Conditioning Sensor Signals
by Bryon Moyer
November 30, 2011 at 2:11 PM
Some time back, ZMDI made an announcement about a sensor conditioner they had released. A couple things gave me cause for pause as I looked it over. First was the description of a one-pass calibration process as being unique. The other was the fact that a major component of the advanced sensors you may see presented at conferences, examples of which we covered in a sensor article series earlier this year, is the associated circuitry required to turn a raw sensor output into a reliable, usable signal. I.e., conditioning the signal on the same chip as the sensor.
So I checked in with ZMDI to get their thoughts on both of these topics.
With respect to calibration, all sensors require it, worldly imperfections being what they are. Calibration involves measuring the response of the sensor and then applying corrections that are stored in the sensor; each unit has to be individually calibrated. The question is how you do it.
Some apparently correct using analog techniques; some, including ZMDI, use digital. Some – most of the analog ones in particular – use a multi-pass calibration process to set all of the various parameters because there may be coupling between them, so you need to set some values before measuring and setting others. So you do one measurement pass to acquire one set of values and set a correction. Then you do another pass and set a different parameter. Etc.

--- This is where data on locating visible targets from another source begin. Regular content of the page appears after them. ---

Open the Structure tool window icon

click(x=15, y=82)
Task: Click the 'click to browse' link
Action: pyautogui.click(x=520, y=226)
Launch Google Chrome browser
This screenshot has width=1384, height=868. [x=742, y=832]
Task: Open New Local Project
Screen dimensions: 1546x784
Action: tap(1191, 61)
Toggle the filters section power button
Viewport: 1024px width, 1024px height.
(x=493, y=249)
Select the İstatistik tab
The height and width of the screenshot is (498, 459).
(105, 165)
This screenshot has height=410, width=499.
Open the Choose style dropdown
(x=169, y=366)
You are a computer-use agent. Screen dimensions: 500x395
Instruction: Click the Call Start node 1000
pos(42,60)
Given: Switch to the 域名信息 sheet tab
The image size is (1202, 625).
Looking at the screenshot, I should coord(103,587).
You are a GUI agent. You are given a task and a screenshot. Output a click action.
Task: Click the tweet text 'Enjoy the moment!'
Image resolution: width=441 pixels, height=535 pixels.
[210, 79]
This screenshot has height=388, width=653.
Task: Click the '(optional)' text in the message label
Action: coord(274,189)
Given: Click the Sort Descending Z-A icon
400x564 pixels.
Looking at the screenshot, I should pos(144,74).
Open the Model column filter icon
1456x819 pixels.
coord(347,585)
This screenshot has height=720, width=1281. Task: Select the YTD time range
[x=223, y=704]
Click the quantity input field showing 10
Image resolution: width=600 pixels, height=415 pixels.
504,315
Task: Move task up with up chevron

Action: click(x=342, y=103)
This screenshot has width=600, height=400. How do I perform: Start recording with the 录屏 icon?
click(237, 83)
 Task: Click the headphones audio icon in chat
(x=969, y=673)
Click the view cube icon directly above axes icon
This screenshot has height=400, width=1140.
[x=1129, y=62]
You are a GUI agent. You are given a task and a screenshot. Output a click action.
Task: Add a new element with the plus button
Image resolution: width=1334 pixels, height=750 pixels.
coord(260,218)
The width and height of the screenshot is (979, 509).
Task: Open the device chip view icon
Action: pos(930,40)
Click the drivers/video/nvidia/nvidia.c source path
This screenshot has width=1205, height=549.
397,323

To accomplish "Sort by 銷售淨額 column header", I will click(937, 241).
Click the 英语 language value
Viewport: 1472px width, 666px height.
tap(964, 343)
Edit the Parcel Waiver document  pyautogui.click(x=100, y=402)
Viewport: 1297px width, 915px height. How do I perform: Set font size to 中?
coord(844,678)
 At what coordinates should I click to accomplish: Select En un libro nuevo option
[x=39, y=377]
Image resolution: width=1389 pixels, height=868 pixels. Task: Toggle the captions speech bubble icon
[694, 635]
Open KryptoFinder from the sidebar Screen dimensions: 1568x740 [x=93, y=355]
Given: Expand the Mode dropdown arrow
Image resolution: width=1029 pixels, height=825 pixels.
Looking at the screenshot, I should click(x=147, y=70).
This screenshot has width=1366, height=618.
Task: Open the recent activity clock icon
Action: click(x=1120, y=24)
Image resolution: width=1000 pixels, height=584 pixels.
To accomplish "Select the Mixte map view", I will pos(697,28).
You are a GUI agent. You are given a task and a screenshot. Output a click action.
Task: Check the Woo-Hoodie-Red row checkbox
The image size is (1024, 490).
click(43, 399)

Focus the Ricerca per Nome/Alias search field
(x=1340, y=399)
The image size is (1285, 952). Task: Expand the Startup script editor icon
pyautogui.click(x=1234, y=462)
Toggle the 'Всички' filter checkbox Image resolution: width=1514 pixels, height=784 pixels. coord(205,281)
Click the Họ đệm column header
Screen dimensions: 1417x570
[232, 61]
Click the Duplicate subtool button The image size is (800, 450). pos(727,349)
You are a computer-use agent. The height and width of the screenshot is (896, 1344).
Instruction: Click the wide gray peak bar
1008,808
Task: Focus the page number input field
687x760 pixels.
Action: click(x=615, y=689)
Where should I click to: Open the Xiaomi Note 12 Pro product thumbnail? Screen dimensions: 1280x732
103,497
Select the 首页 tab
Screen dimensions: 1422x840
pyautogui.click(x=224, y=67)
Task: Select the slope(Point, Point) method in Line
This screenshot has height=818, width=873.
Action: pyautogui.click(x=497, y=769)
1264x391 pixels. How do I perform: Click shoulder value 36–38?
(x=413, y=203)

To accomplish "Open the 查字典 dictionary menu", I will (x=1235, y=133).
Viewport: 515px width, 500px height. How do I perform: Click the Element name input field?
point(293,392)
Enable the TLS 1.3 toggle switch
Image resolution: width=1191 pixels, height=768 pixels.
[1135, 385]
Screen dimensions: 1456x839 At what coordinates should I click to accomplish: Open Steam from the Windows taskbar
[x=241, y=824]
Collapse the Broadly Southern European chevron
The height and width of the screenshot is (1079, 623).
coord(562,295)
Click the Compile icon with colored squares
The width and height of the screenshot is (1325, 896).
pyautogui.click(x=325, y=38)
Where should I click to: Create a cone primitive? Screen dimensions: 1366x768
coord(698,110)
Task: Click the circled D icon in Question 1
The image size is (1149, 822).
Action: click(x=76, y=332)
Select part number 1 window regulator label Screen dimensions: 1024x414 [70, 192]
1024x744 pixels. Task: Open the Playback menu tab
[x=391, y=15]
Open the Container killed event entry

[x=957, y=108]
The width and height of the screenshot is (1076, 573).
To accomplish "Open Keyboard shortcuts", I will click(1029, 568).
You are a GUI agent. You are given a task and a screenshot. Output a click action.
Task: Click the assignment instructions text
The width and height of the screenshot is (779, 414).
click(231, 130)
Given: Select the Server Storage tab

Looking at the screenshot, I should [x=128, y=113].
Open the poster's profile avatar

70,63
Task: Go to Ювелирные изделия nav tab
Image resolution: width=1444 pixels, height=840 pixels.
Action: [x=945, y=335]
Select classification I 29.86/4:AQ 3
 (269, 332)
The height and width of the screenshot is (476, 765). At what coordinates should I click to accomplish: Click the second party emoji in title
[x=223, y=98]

The one-pass approach measures all necessary data in one pass, and then offline software – e.g., in a PC – can calculate all of the corrections and program them into the sensor’s EEPROM. This is inherently a faster process than multi-pass.
As far as integrating the conditioner with the sensor is concerned, ZMDI agrees that, in principle, this can certainly be done and would be “a reasonable and mutually beneficial advancement,” although no ongoing projects at ZMDI were identified. They indicated that the kinds of sensors best suited to a combined solution are, of course, those that involve MEMS processes that integrate nicely with CMOS. Those include, in particular, piezo-electric sensors measuring things like pressure and strain as well as those that measure inertia – vibration and acceleration.